::: INFORMATION SUPPLIED
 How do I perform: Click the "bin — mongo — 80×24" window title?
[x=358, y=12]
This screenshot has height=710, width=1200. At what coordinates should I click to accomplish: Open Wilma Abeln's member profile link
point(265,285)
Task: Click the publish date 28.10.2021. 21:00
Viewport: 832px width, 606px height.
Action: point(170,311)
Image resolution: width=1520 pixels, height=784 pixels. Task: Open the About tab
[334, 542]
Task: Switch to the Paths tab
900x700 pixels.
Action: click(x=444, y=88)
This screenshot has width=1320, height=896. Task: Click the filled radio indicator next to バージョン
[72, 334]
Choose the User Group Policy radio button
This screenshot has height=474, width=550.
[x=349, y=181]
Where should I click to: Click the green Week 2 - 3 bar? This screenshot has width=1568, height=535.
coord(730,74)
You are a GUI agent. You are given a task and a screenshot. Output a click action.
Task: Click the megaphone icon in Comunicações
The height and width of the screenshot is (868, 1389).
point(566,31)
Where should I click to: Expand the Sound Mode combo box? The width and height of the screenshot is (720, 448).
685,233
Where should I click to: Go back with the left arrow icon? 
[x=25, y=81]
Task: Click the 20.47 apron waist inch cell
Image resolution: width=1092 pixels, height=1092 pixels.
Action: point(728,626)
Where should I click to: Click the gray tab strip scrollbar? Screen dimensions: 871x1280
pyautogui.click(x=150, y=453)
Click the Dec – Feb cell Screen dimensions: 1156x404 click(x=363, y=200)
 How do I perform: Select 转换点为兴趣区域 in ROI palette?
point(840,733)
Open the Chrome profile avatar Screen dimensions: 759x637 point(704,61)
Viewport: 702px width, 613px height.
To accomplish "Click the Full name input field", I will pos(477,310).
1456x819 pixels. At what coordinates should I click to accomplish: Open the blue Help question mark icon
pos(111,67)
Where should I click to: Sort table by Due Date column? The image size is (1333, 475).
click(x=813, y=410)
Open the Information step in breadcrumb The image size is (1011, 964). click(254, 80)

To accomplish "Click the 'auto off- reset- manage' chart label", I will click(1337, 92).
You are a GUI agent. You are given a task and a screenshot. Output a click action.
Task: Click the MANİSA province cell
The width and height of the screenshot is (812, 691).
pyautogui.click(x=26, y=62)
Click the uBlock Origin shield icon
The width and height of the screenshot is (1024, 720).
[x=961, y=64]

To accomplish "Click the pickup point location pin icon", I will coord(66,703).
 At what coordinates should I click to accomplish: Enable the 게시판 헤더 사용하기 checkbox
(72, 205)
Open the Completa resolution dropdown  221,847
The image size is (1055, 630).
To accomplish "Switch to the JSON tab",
::::::
## TASK DESCRIPTION
Print the lines of the items above exactly as they stand, starting at the line that contains "How do I perform: Select" and ending at the line that contains "pos(111,67)".

## WORKED SOLUTION
 How do I perform: Select 转换点为兴趣区域 in ROI palette?
point(840,733)
Open the Chrome profile avatar Screen dimensions: 759x637 point(704,61)
Viewport: 702px width, 613px height.
To accomplish "Click the Full name input field", I will pos(477,310).
1456x819 pixels. At what coordinates should I click to accomplish: Open the blue Help question mark icon
pos(111,67)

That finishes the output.